Did you know that children who regularly read in Kindergarten tend to have higher grades and standardized test scores throughout their academic career? It’s true! Reading helps children learn new words, think critically, and problem solve. And it’s never too early to start.
So how can you help your child become a reader? Here are a few tips:
- Make time each day for your child to read independently. Even just 10 minutes can make a difference.
- Read together as often as possible.
- Provide plenty of opportunities for your child to read and look through books outside of schoolwork. Let them choose what they want to read, and don’t push anything on them that they’re not interested in.
- Encourage positive attitudes toward reading by setting a good example yourself! If you enjoy reading yourself, your child will likely follow suit.”
Below are five basic skills that all Kindergartners must master:
Identify phonemes and words in spoken language:
Phonemes are the individual sounds that make up words. Help your child break down words into their individual sounds, and then put them back together again. Practice this skill often and use different letters and sounds, so your Kindergartener has a solid base of understanding of this key concept.
Match letters and sounds:
Your Kindergartener should be able to match the letters and sounds before the end of the year. One way to help with this is by playing letter sound games. There are many online, and you can also make up your own! Read common high-frequency words: These are the words that appear most often in reading materials. Mastering these words will help your Kindergartener be able to read with greater ease and confidence. A great way to practice these words is by using flashcards. This helps develop phonemic awareness and also relates the letter to the correct sounds.

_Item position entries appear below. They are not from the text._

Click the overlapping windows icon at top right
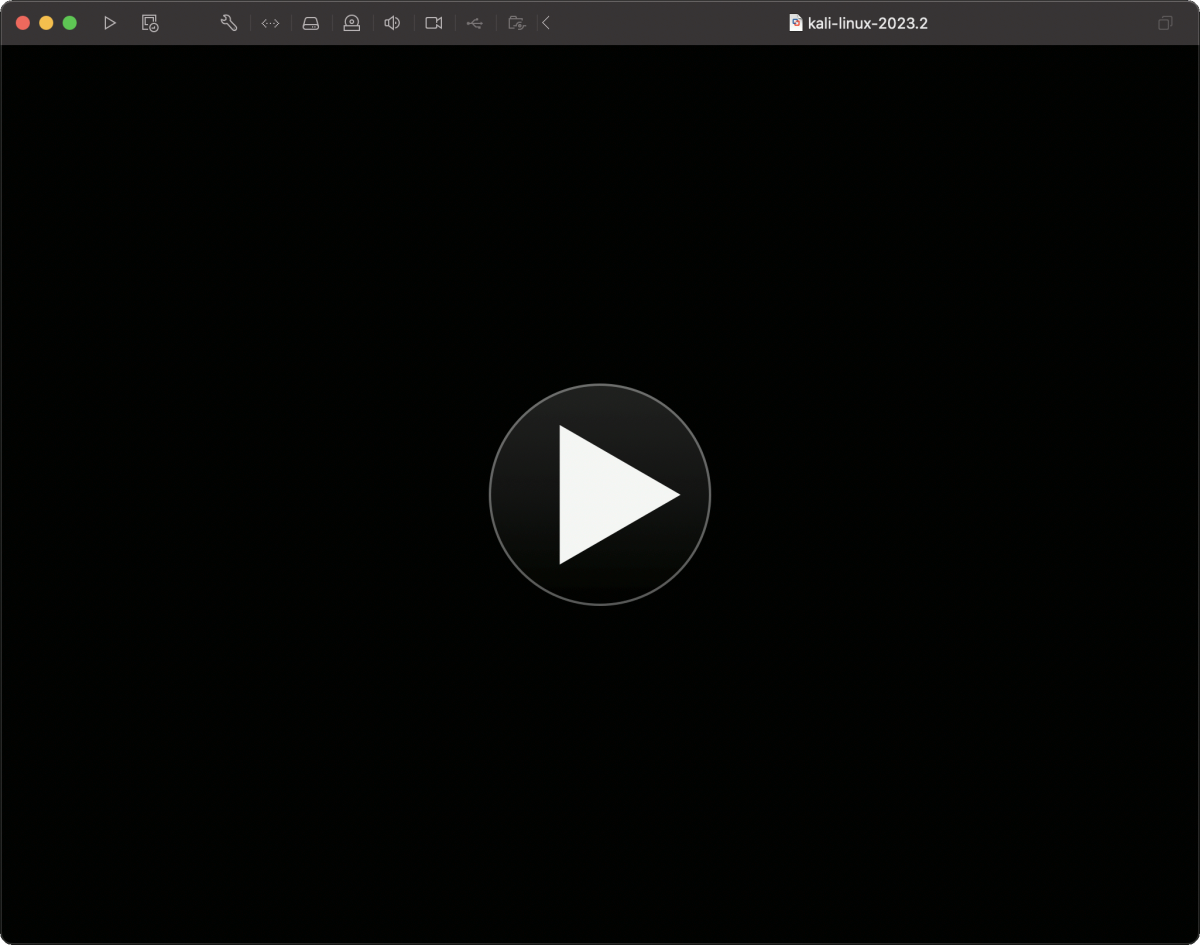Screen dimensions: 1200x945 tap(1165, 23)
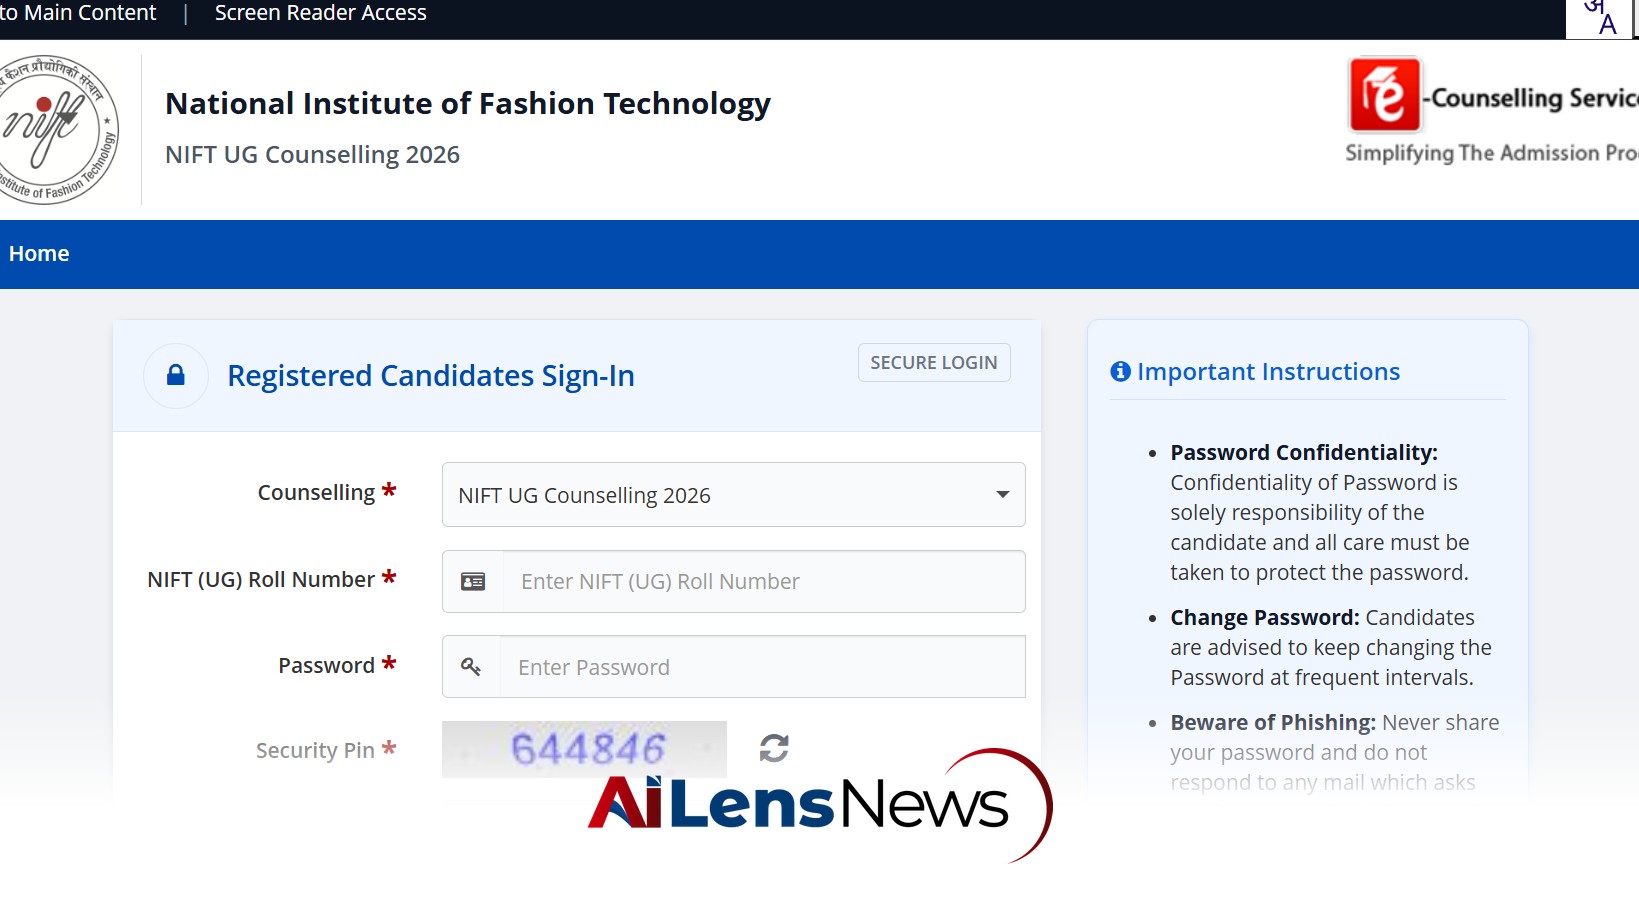Viewport: 1639px width, 922px height.
Task: Focus the Enter Password input field
Action: [x=762, y=666]
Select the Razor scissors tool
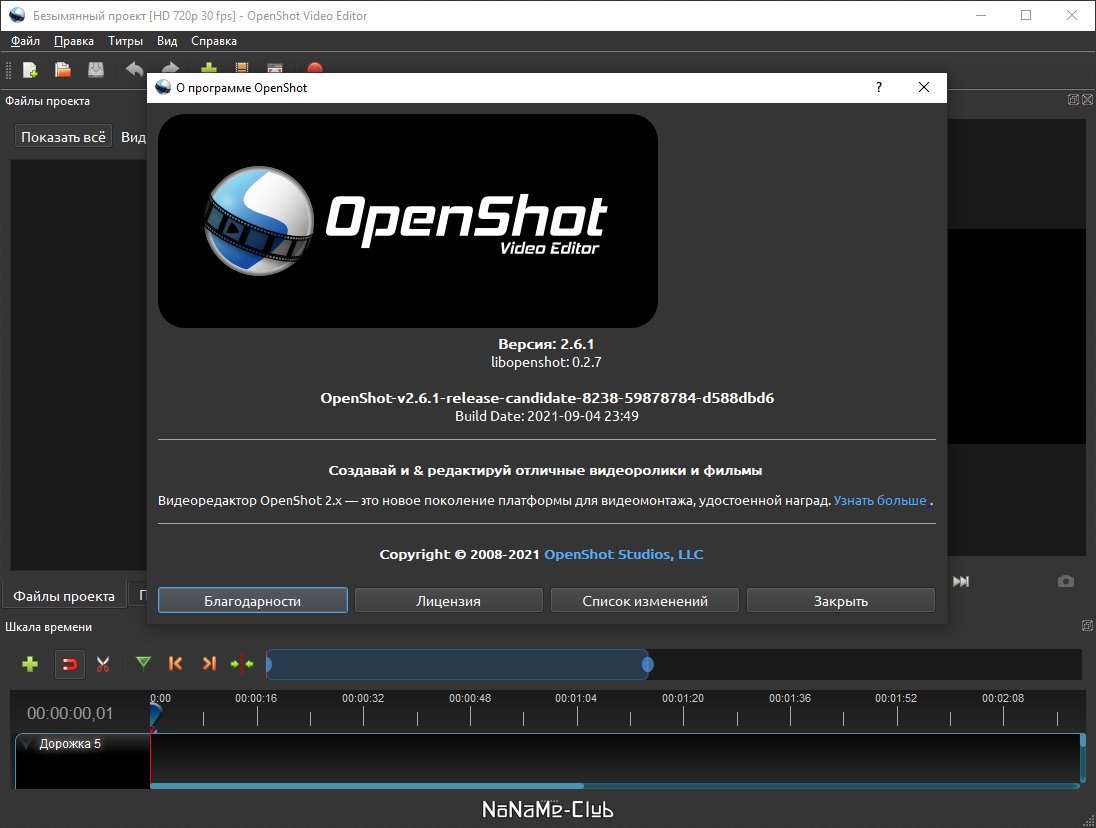The width and height of the screenshot is (1096, 828). [x=103, y=663]
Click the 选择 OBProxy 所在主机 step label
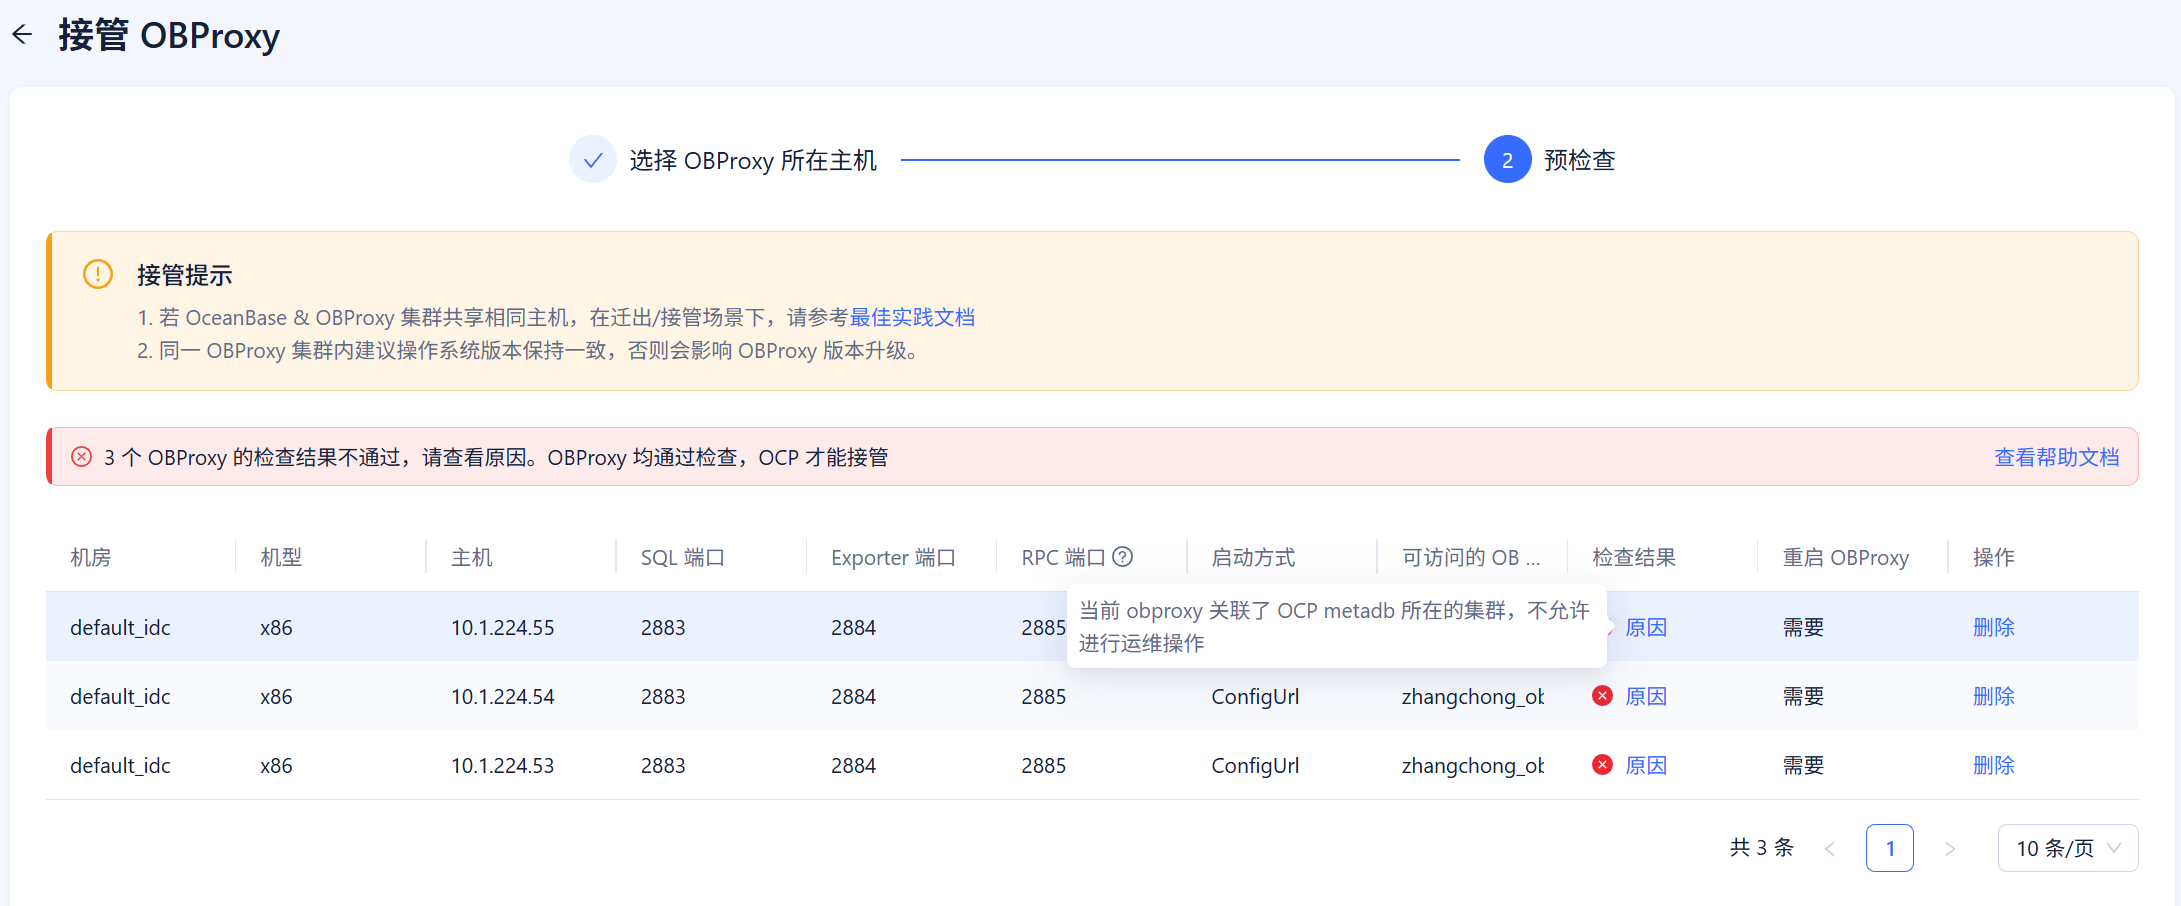 click(752, 160)
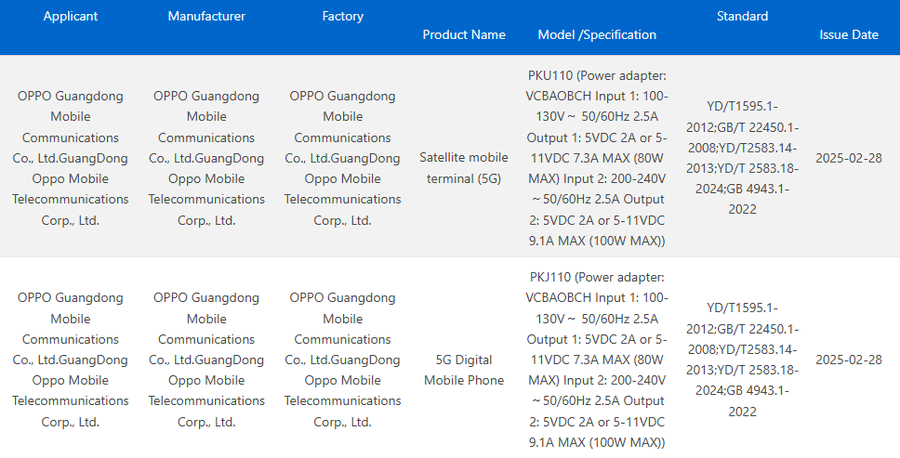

Recognize words that rhyme:
Help your Kindergartener to identify words that rhyme and create lists of these words. You can use children’s books, songs, and nursery rhymes to find examples of words that rhyme. Use these words to play games, and make up silly songs and sayings to make it even more fun!
Retell with prompting a story read-aloud:
A critical skill Kindergarteners should possess is the ability to retell a simple story, with some prompting. What that means is being able to answer basic questions about the characters, setting, and plot of the story. This can be practiced by reading stories together and then asking your child questions about what they just read.
Identify concepts of print in the text:
Concepts of print are all of the different elements that make up a text. This includes the title, author, and illustrator’s name. It also includes things like the front and back covers, the book’s spine, text read from left to right, and the ability to identify capital letters versus lowercase letters. Helping your Kindergartener identify these concepts will make reading easier and more enjoyable for them.
It is never too early to start reading with your child and help them develop the skills they need for Kindergarten and beyond. The tips in this article will give you a head-start on doing just that. Make time each day for reading, find fun ways to practice reading skills, and most importantly, create a positive attitude toward reading in your child. With these simple steps, you can help your Kindergartener become a successful reader and have a very successful and fun Kindergarten experience!